▶ **WORK INSTRUCTION 1**
List every method of being put to death that the writer calls for in the post about the day after surgery.
▶ **WORK INSTRUCTION 2**
In the post about the day after surgery, what food did the night nurse bring along with the midnight pain meds?

▶ **DOCUMENT SEGMENT**
-- Opening Marker --
Thursday, May 30, 2019

Surgery Day +1: Crash and Burn


Friday, May 24:  Crash and Burn

Oh. Holy. Mother. Of. God.  Somebody shoot me now.  Seriously.  Shoot me now.  Hang me.  Poison me.  Bring on the guillotine.  Anything to stop this pain.

Last night didn’t start off badly.  My night nurse, Marta, brought in pain meds around midnight, and cautioned me that I shouldn’t take them on an empty stomach.  She brought me a cup of applesauce, and I was soon back into la-la-land.  The CNA came in at four to take vitals, and then Marta was back around 5:30 or 6 with my next dose of pain meds.  No mention of needing food, so I swallowed some pills, and tried to get some more sleep.

Now, anyone who has spent time in a hospital knows that sleep is hard to come by.  Between nurses and CNAs bringing meds and taking vitals, and docs stopping by at random times, and food delivery at even more random times, and PT trying to get you up to walk, and the need to get help getting to and from the toilet:  it’s just a lousy place for sleep.  Add to that an increasing awareness that the nerve block and spinal deadening anesthetics are wearing off and the pain is just starting to ratchet up, sleep is a precious commodity.
-- Closing Marker --
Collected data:
-- Opening Marker --
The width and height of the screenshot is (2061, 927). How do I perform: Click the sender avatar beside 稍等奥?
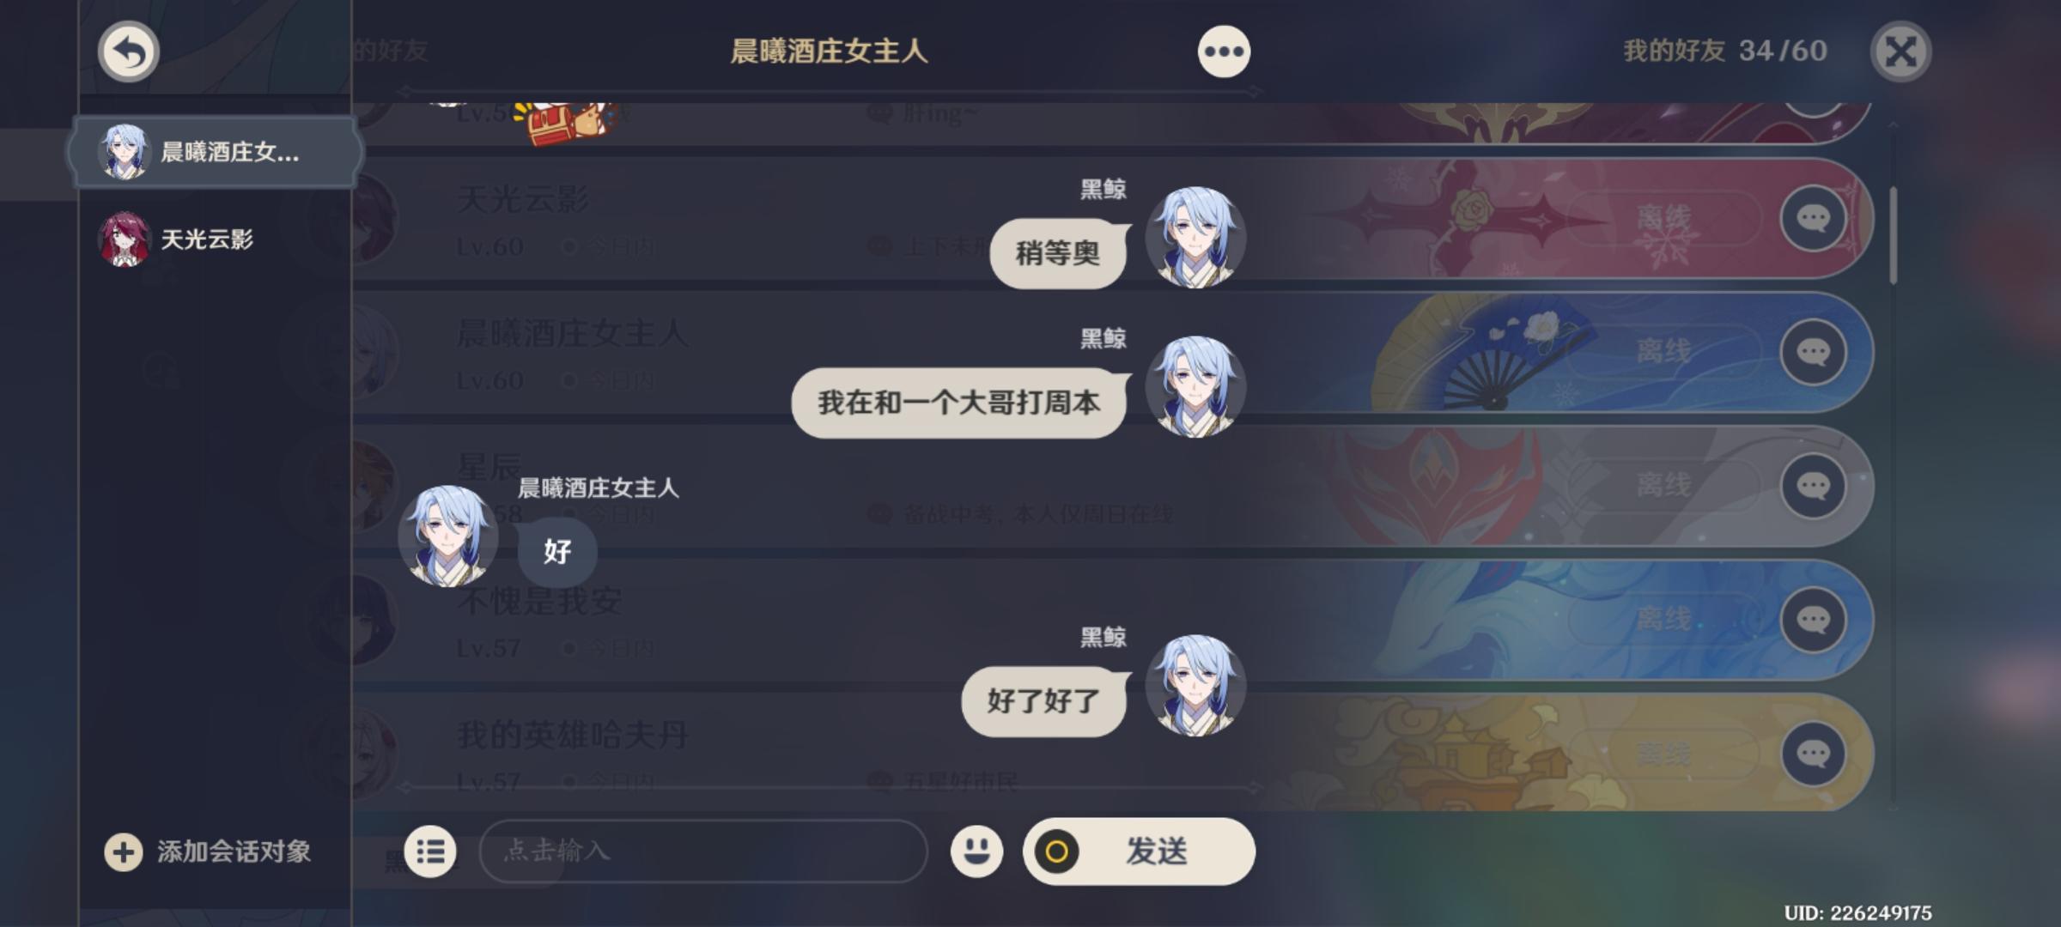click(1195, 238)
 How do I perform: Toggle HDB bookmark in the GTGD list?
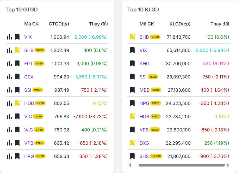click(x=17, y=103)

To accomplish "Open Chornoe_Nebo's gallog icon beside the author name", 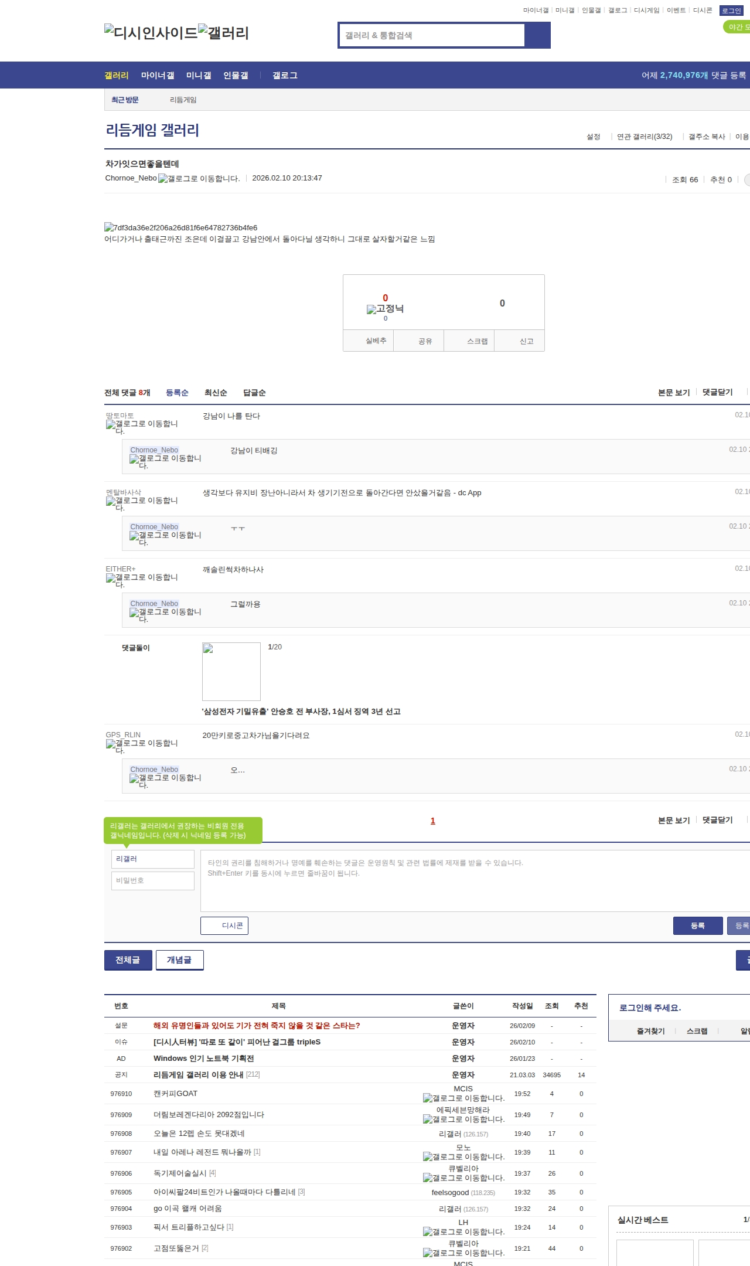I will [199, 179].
-- Closing Marker --
▶ **EXPECTED OUTPUT 1**
Shooting, hanging, poisoning, and the guillotine.

▶ **EXPECTED OUTPUT 2**
A cup of applesauce.